The court’s reasoning is tightly interwoven with Arthrex. Because Arthrex requires Director control over institution decisions, guidance that preserves that control is structurally aligned with the Constitution.

This reinforces the post-Arthrex understanding that institution is an executive function, not a quasi-judicial entitlement.

4. The Limits of APA Review in Patent Law

The Federal Circuit continues to narrow the channels for APA-based challenges to IPR institution policy. Substantive challenges were foreclosed in 2023; procedural challenges are now rejected on the merits.

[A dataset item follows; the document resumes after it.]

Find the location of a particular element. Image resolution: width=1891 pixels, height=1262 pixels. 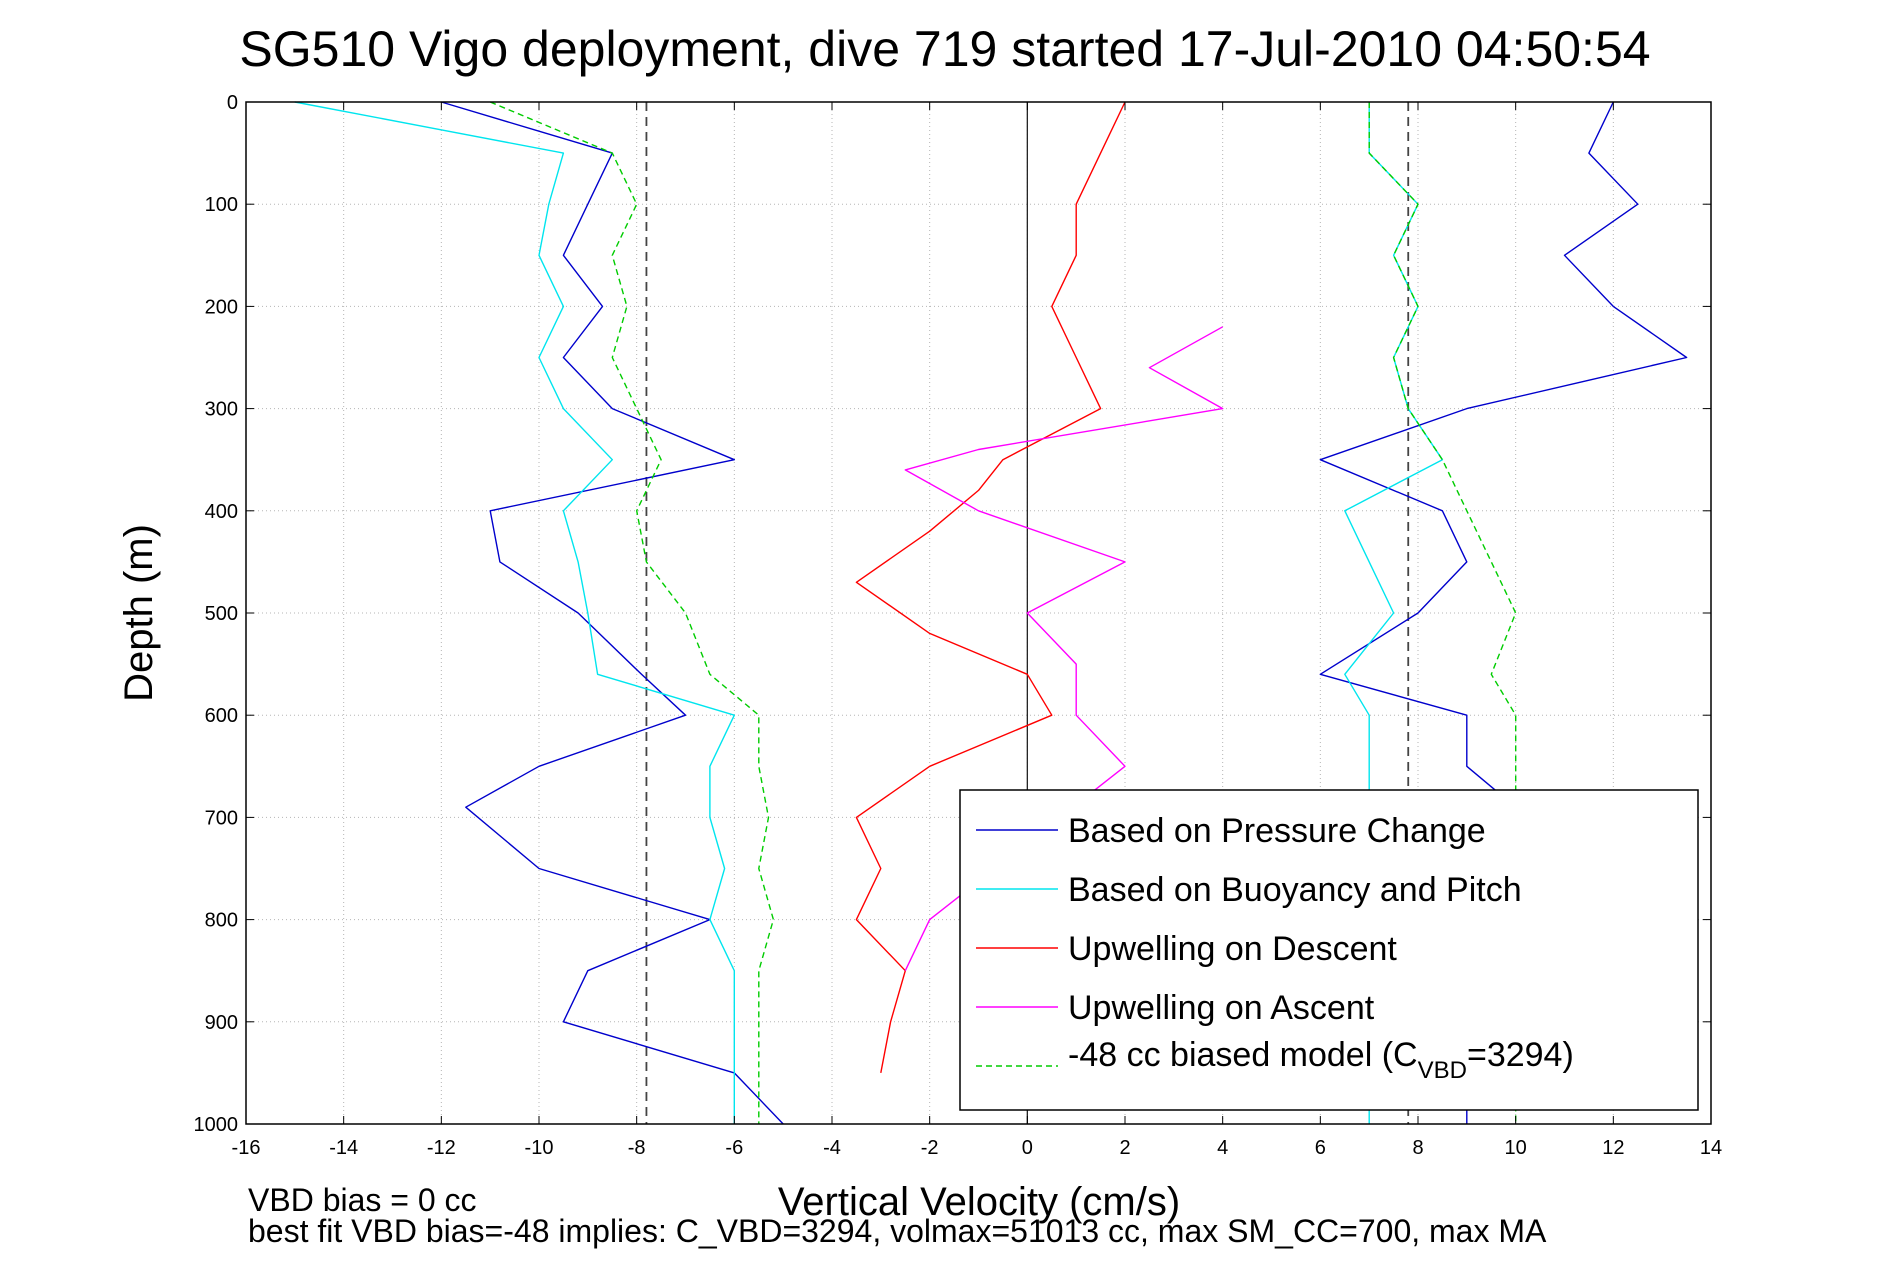

x-tick-label: 10 is located at coordinates (1516, 1148).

As Charles Gideon Korrell has observed in prior commentary, the combined effect of § 314(d), Cuozzo, Thryv, and now Squires leaves challengers with little recourse outside constitutional claims.


Strategic Takeaways

For petitioners:

  • Discretionary denial remains a policy-driven inquiry.
  • Arguments should focus on persuading the Director or Board under existing factors rather than expecting judicial review to rescue a denied petition.
  • Monitoring final rulemaking developments will be critical.

For patent owners:

  • The decision solidifies the legitimacy of discretionary-denial arguments based on parallel litigation.
  • The institution stage remains a key battleground for shaping the overall litigation trajectory.

For practitioners generally:

  • Internal agency precedent can often qualify as a general statement of policy even when it has significant practical consequences.
  • The binding effect on the agency—not just impact on parties—is the decisive consideration.

Conclusion

In Apple Inc. v. Squires, the Federal Circuit has firmly held that the NHK-Fintiv framework is a general statement of policy exempt from notice-and-comment rulemaking. 24-1864.OPINION.2-13-2026_26477…

The opinion reinforces the Director’s broad, largely insulated authority at the IPR institution stage and narrows the procedural avenues for challenging PTAB discretionary-denial policies.

The decision does not eliminate debate about the wisdom of NHK-Fintiv. But it decisively resolves, at least for now, the question of whether that framework required APA rulemaking procedures.

The Director remains unbound—and so, it appears, does NHK-Fintiv.